* **Requirement A**:
Answer these questions from the Champion Hurdle preview, one answer per line, marked the same way:
(i) How many horses have won the Champion Hurdle more than once since it began in 1927?
(ii) In which race did Honeysuckle's win send her to the top of the market?
(iii) At what odds was Epatante favorite for the Christmas Hurdle?
* **Requirement B**:
From the Champion Hurdle preview, copy word for word the part that starts with the words "Epatante began her" and ends with "starts over hurdles.".

* **Text shown**:
--*--
2021 Champion Hurdle Tips – Mares Honeysuckle and Epatante Set For Epic Clash
2021 Champion Hurdle Tips
It’s the feature race on Day 1 of the Cheltenham Festival and this year’s affair looks a wide-open contest with a mix of both sexes competing to become the early breakout star of this season’s big meeting. Daniel Overall is back on hand to assess all of the key contenders.
Champion Hurdle Overview
Last year’s running of the Champion Hurdle was billed as one of the most open renewals in recent memory. Epatante was the one with the potential to be a class above her rivals but a shadow loomed over her claims to the crown having failed to fire at the festival in 2019. She comfortably brushed that concern aside on route to an impressive victory, giving JP McManus his fourth consecutive victory in the race and his ninth in total.
With Epatante’s defeat in the Christmas Hurdle and last season’s novices failing to progress as expected in open company, this year’s renewal was shaping up similarly to 2020; that was until Honeysuckle’s emphatic display in the Irish Champion Hurdle saw her shoot to the top of the market, setting up a fascinating clash between the two mares.
Another Dual Winner?
Since its inception in 1927, 14 horses have won the Champion Hurdle on more than one occasion; five have won it three times, while nine have won it twice, with three doing the double this century.
Epatante began her season in great style, readily brushing aside the race-fit Sceau Royal (66/1) in the Fighting Fifth, demonstrating her wonderful turn of foot and improving her record to six wins from seven starts over hurdles.
A 1/5 favourite for the Christmas Hurdle on her next start, it was, on paper, a straightforward task; only four rivals lined up to challenge her, with the primary dangers being Silver Streak and Ballyandy, who finished second and third in the 2019 renewal. However, she could only manage second as a change of tactics allowed the consistent grey to land his first Grade 1.
--*--
* **Data**:
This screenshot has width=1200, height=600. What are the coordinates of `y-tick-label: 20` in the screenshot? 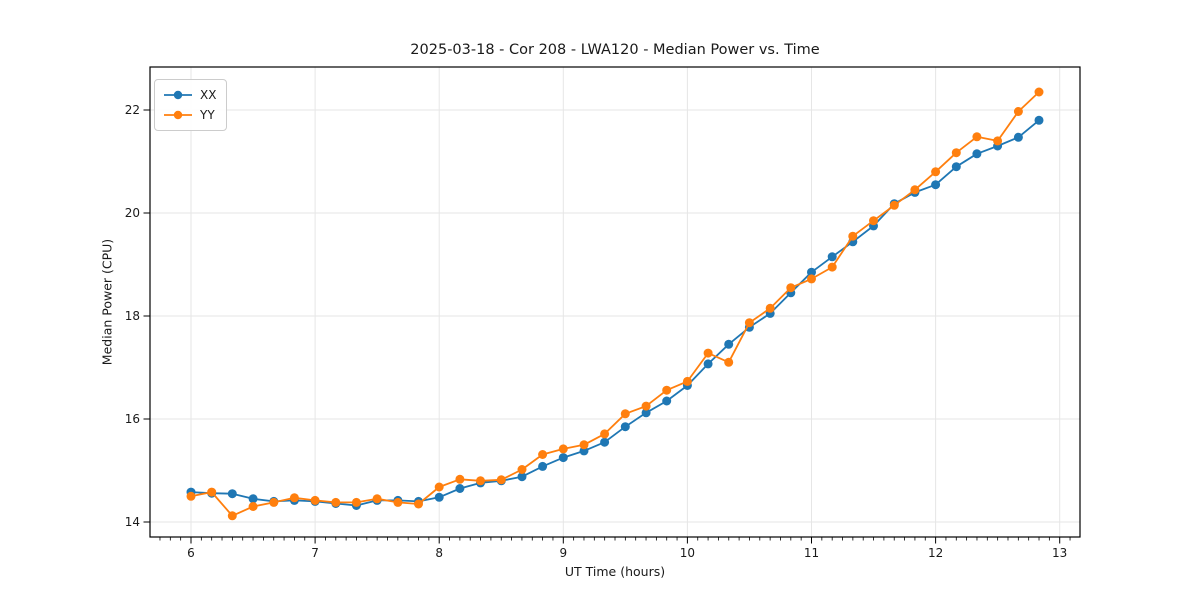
--*--
* **Task answer A**:
(i) 14
(ii) The Irish Champion Hurdle
(iii) 1/5

* **Task answer B**:
Epatante began her season in great style, readily brushing aside the race-fit Sceau Royal (66/1) in the Fighting Fifth, demonstrating her wonderful turn of foot and improving her record to six wins from seven starts over hurdles.